• _Aim of the exercise_:
Exactly and only the lines below from the one containing "The image size is (777, 587)." down to the one containing "You are a computer-use agent. 1054x679" are wanted, both included; please exclude every picture.

• _Data extract_:

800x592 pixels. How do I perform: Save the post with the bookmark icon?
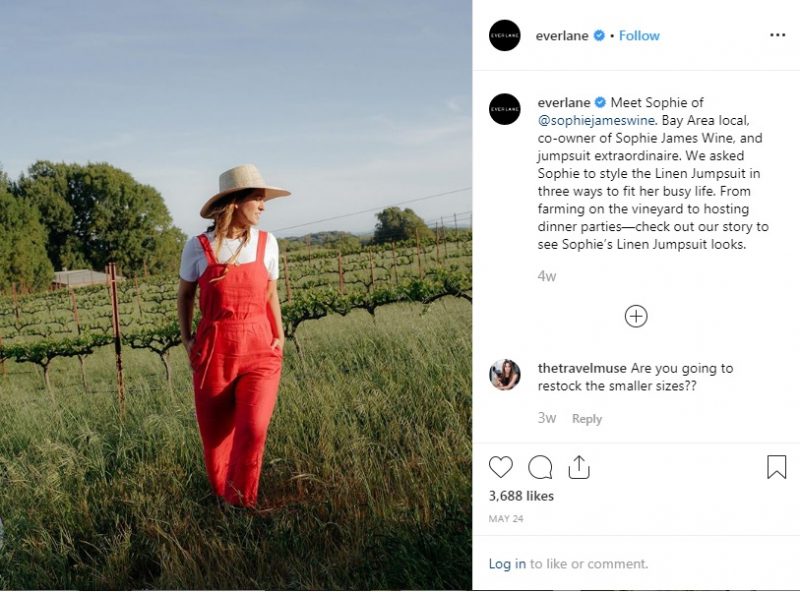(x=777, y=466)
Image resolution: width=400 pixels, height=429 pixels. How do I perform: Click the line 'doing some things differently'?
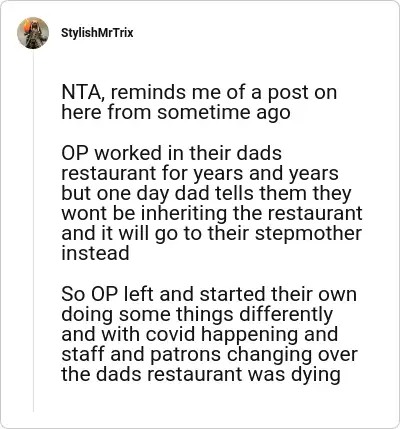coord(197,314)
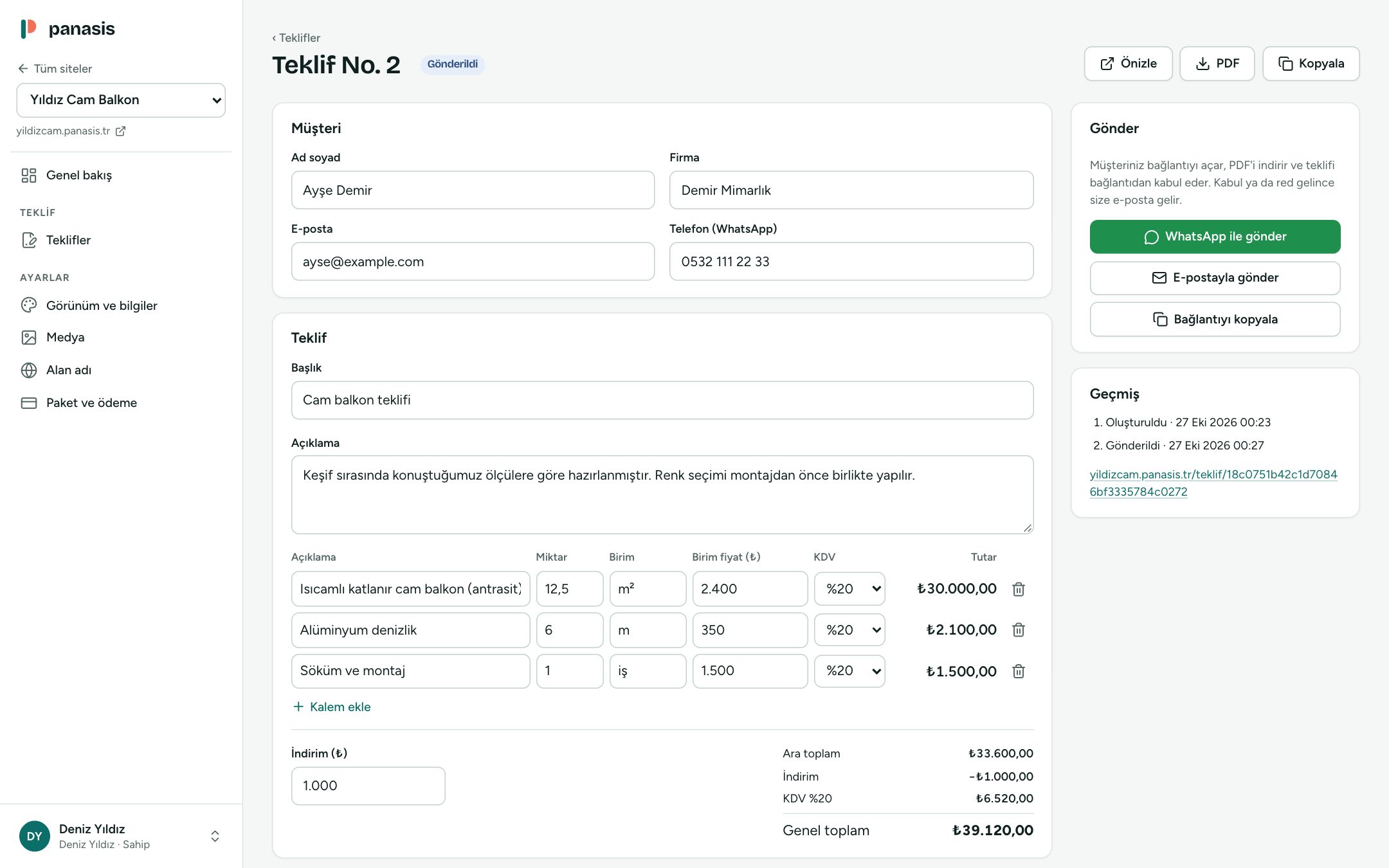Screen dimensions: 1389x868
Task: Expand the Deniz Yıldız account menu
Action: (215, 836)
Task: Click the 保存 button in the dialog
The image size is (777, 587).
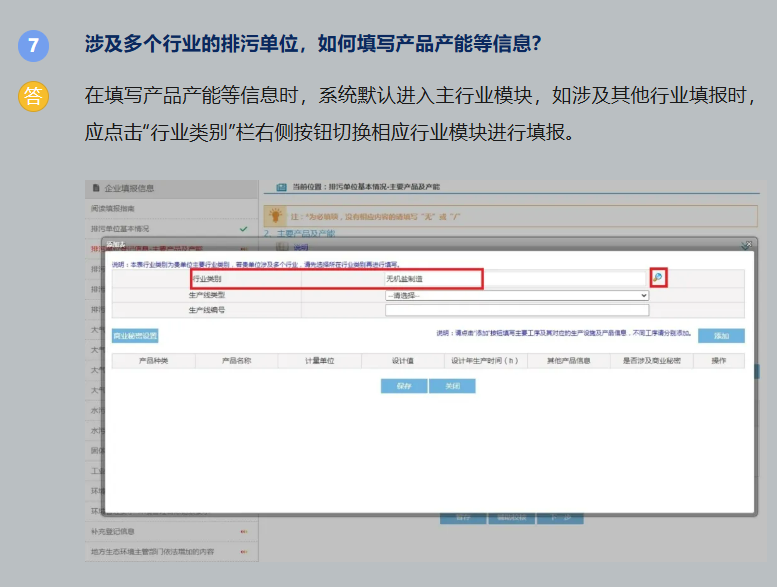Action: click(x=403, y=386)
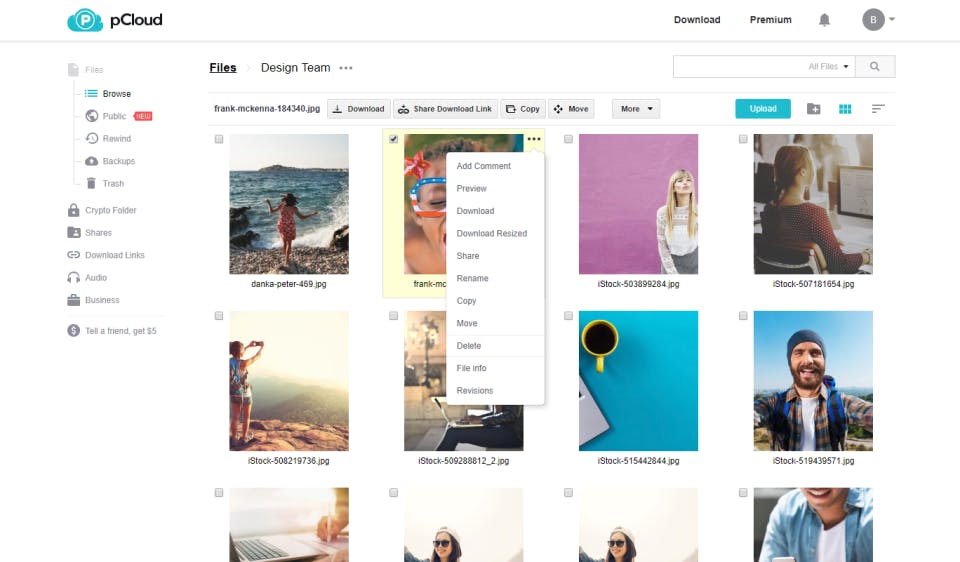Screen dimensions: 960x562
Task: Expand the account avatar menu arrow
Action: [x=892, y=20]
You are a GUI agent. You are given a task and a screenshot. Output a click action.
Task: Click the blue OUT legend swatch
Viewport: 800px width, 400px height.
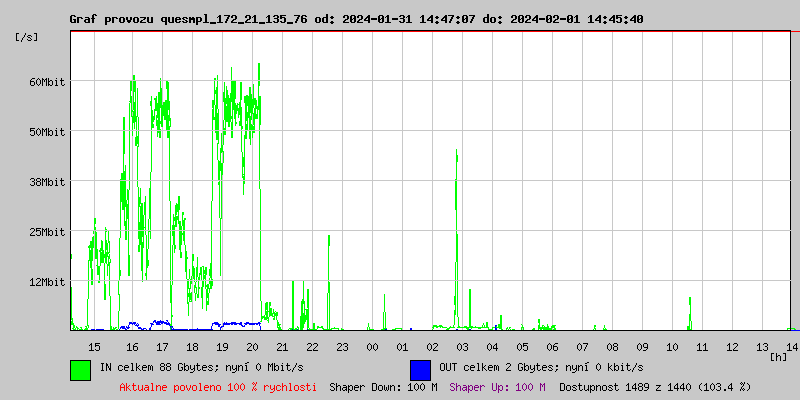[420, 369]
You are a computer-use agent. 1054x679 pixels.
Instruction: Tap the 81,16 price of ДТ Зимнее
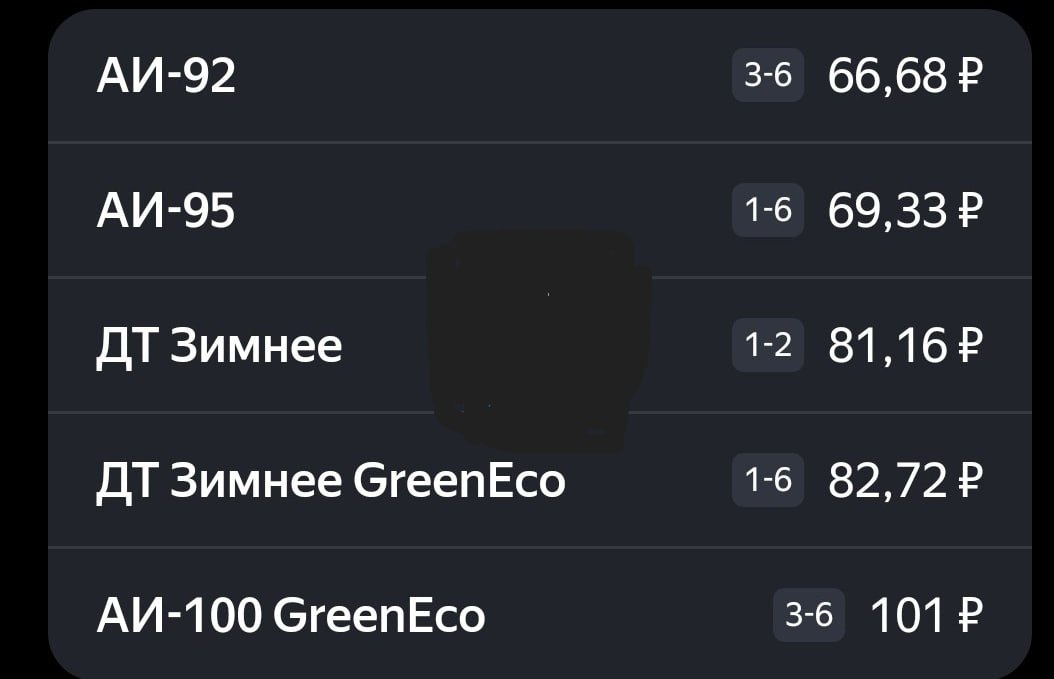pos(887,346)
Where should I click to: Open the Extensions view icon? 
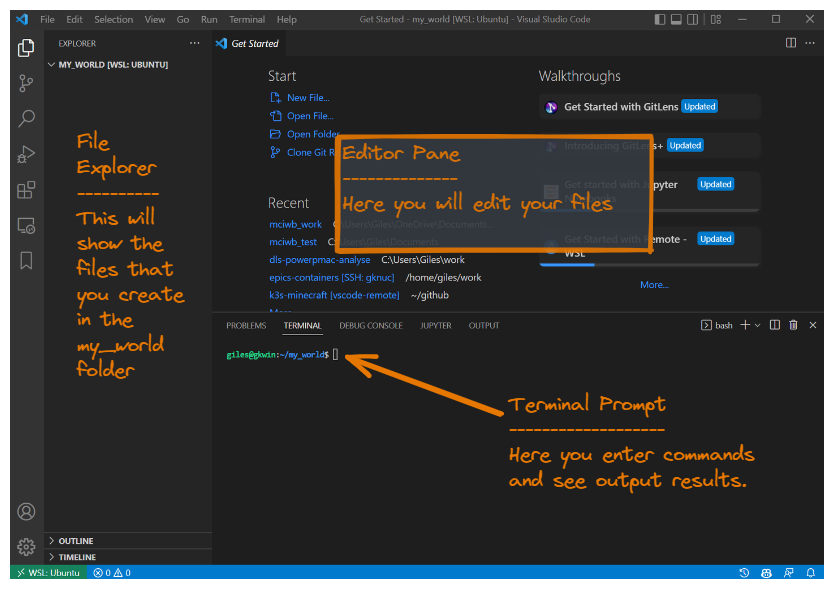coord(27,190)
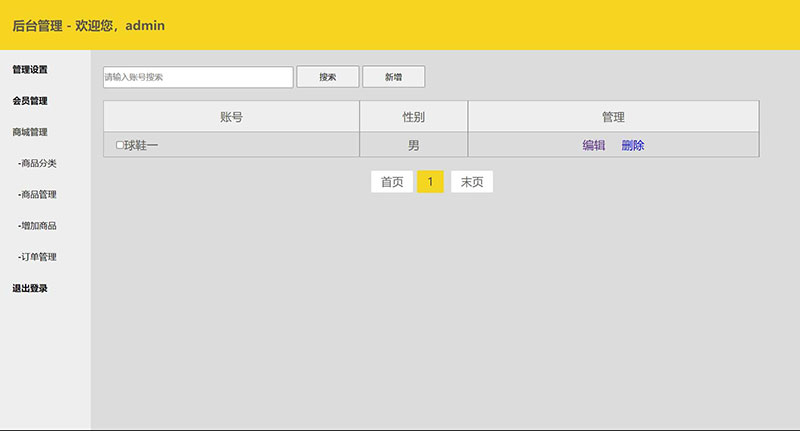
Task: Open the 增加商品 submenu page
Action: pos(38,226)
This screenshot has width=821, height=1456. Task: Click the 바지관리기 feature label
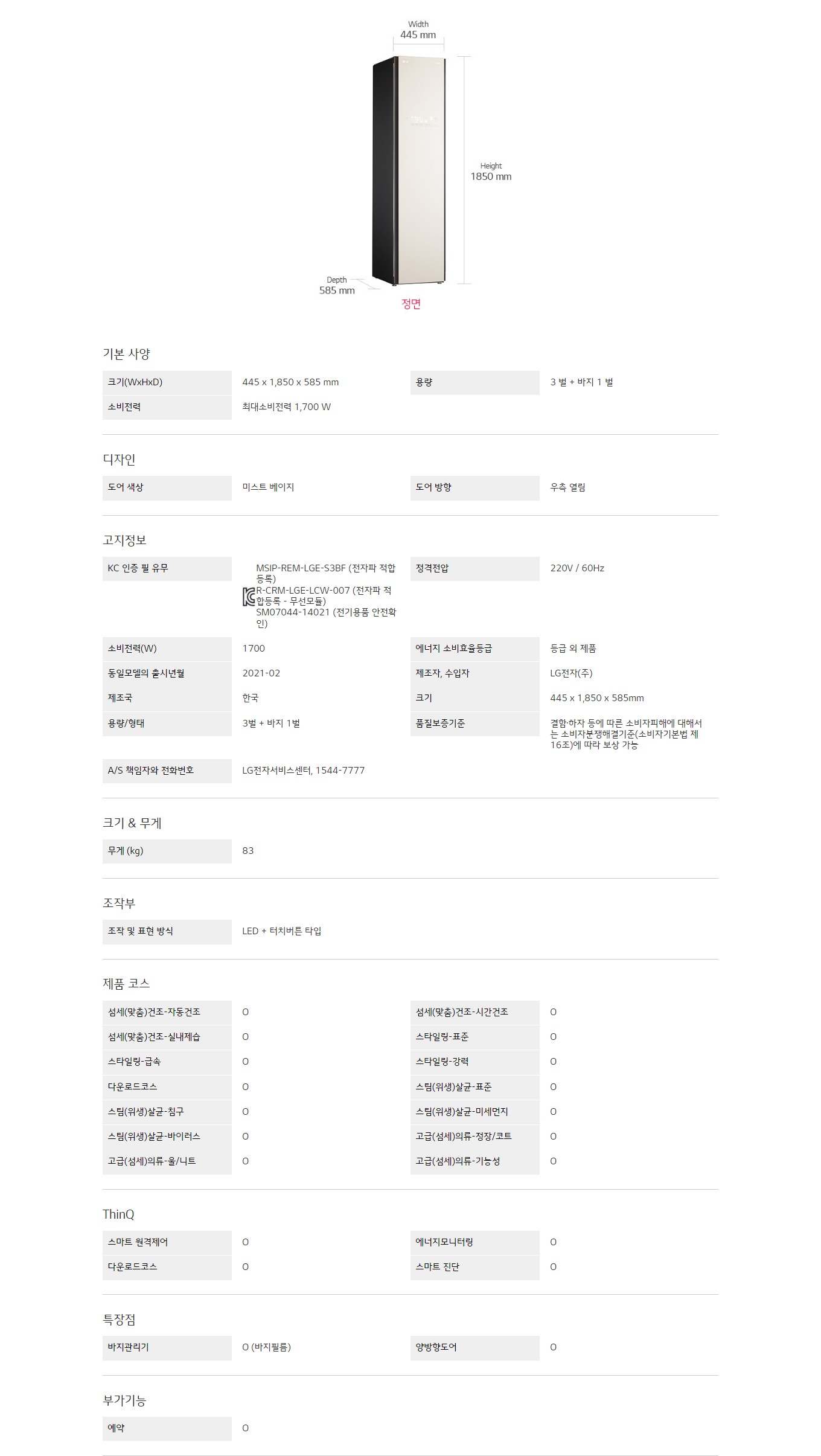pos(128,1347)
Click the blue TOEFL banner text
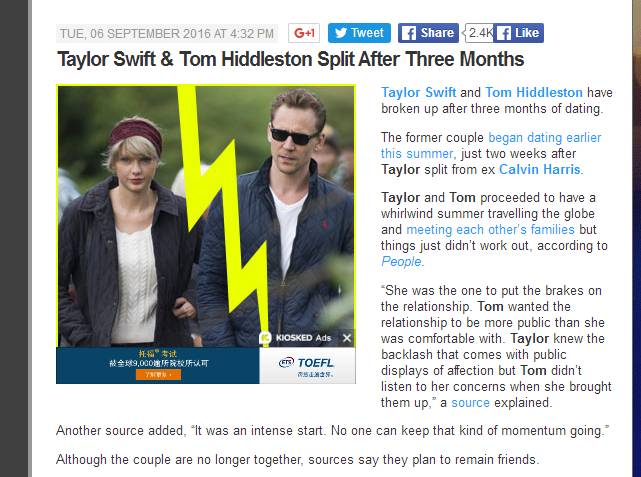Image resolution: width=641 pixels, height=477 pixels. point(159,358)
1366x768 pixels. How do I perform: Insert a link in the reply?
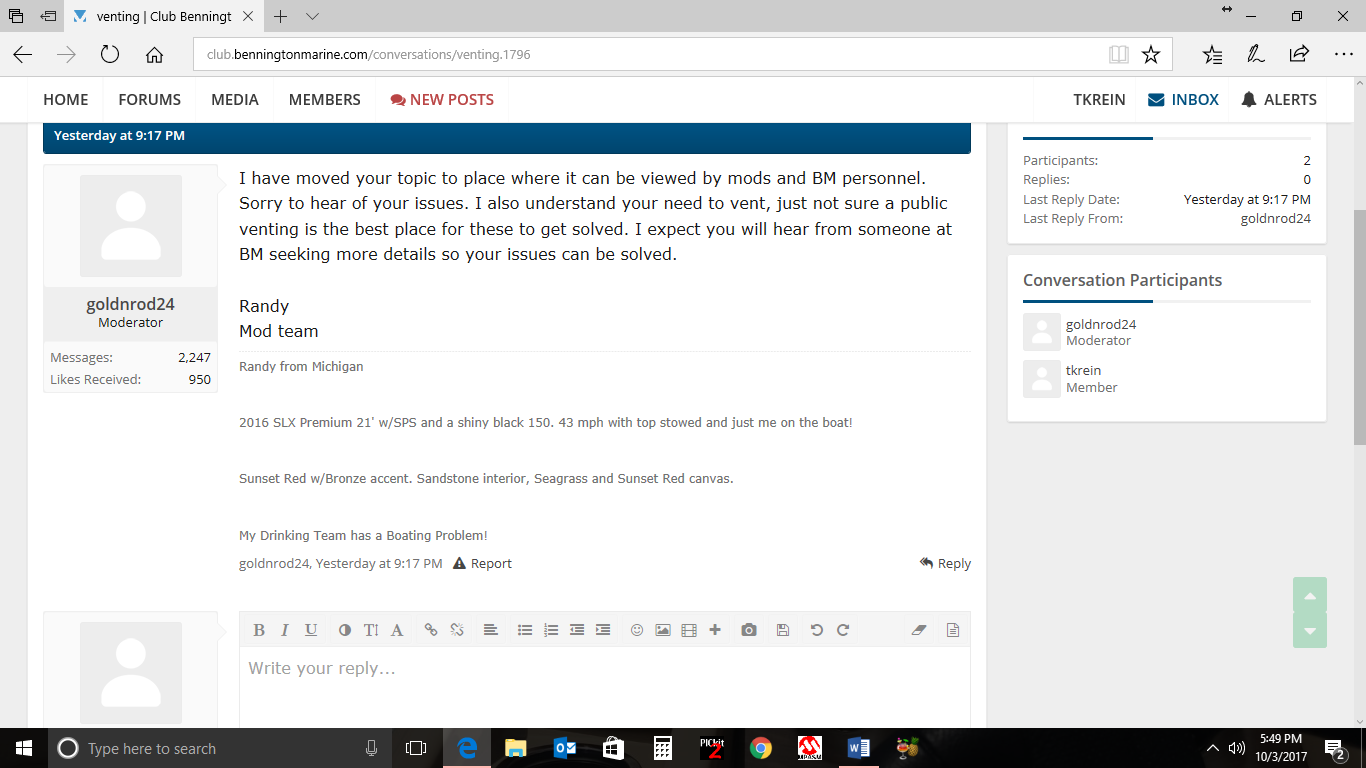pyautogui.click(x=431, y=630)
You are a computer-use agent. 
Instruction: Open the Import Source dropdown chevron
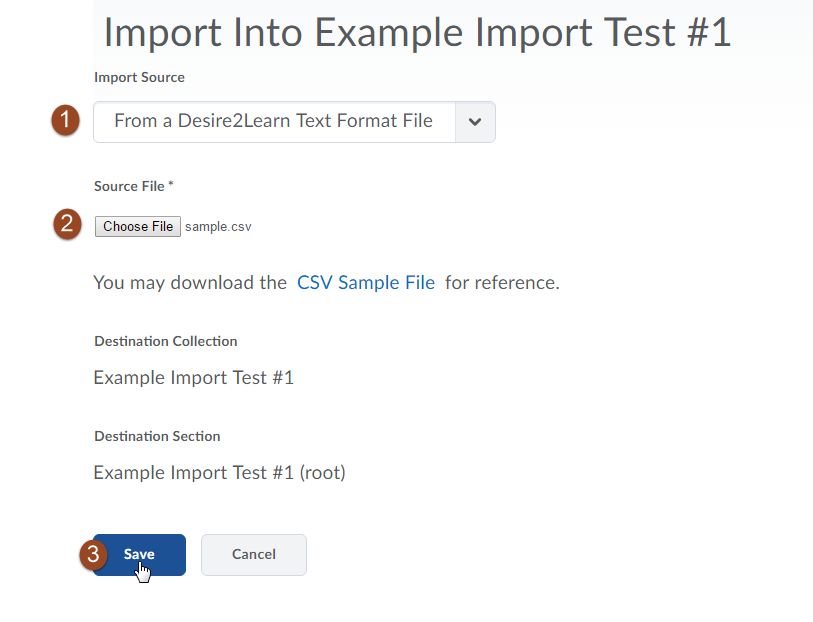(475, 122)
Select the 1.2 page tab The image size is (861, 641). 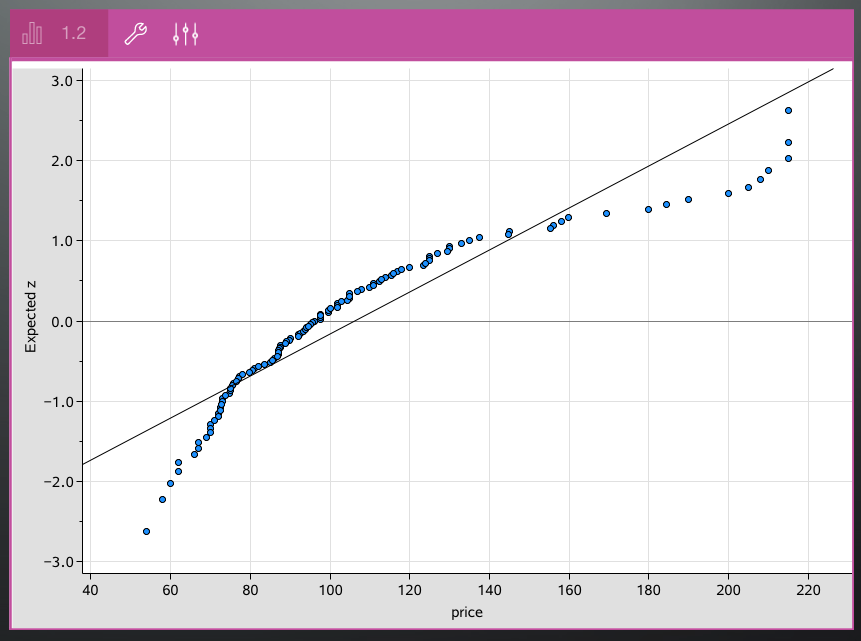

• _Result below_:
The image size is (777, 587).
Action: click(x=403, y=386)
Screen dimensions: 960x562
Task: Expand the account avatar menu arrow
Action: [x=892, y=20]
You are a GUI agent. You are given a task and a screenshot. Output a click action.
Task: Click the blue OUT legend swatch
Viewport: 800px width, 400px height.
[420, 369]
You are a computer-use agent. 1054x679 pixels.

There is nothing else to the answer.